TASK STATEMENT
Beneath this line are the data; copy exactly the part of them that opens with the line containing "Cookie Policy (329, 1145)" and closes with the line containing "[searchbar toggle button] (202, 20)", and only that part.

MATERIAL SHOWN

┌──

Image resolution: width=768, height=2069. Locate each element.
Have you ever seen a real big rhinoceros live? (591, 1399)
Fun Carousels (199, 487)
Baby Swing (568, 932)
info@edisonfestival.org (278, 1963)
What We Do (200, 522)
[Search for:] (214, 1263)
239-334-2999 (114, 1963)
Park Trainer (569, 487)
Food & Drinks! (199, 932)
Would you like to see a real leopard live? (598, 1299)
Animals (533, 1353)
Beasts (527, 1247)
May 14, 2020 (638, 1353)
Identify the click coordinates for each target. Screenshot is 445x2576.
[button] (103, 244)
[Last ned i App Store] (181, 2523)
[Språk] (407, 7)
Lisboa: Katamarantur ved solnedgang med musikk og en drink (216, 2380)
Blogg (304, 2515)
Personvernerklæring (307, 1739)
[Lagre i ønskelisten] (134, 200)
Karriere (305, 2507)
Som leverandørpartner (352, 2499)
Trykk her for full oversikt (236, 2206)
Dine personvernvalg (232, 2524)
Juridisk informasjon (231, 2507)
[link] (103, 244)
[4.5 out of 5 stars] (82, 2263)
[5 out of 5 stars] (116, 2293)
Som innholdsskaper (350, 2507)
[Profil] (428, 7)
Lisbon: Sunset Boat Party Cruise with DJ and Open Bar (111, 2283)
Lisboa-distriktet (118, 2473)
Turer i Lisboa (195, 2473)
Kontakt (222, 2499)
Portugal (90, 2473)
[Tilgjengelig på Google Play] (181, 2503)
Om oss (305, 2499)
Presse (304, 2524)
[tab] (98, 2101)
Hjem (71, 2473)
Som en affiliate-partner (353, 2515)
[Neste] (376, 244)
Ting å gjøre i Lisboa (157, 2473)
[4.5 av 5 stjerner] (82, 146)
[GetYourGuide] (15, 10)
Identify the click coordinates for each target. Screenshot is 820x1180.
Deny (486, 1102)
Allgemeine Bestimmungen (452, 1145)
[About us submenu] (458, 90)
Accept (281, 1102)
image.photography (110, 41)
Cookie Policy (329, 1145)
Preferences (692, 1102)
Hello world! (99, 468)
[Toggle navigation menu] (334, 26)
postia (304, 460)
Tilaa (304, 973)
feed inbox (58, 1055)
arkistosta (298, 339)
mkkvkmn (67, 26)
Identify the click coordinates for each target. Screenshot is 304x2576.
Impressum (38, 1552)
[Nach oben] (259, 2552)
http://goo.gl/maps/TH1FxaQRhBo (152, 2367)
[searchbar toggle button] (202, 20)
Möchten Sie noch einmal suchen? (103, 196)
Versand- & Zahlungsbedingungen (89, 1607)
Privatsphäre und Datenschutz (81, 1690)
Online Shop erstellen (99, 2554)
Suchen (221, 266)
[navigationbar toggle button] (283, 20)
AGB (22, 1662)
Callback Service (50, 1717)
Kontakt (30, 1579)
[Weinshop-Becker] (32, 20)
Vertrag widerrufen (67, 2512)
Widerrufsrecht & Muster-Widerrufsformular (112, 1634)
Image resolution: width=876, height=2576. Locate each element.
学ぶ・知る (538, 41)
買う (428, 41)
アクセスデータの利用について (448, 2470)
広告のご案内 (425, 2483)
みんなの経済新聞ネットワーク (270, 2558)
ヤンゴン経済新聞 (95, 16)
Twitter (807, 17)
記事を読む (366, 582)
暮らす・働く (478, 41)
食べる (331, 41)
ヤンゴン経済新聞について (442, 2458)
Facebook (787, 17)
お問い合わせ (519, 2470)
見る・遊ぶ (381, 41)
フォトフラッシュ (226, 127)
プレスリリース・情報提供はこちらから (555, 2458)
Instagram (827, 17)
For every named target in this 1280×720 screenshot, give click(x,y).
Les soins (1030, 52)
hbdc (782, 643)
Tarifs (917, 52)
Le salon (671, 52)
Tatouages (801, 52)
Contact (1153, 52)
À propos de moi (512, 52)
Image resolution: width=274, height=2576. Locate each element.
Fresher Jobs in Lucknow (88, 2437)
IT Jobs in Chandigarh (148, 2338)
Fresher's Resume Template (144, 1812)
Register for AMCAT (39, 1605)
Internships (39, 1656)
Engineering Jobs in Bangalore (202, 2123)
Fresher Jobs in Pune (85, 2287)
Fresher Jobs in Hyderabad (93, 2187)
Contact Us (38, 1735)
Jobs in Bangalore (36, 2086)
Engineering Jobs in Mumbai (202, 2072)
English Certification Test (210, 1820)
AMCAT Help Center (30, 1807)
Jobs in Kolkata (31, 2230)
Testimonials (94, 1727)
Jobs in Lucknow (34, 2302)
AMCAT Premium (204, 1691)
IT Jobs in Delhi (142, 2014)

└──

PROBLEM SOLUTION
Cookie Policy (329, 1145)
Preferences (692, 1102)
Hello world! (99, 468)
[Toggle navigation menu] (334, 26)
postia (304, 460)
Tilaa (304, 973)
feed inbox (58, 1055)
arkistosta (298, 339)
mkkvkmn (67, 26)
Identify the click coordinates for each target. Screenshot is 304x2576.
Impressum (38, 1552)
[Nach oben] (259, 2552)
http://goo.gl/maps/TH1FxaQRhBo (152, 2367)
[searchbar toggle button] (202, 20)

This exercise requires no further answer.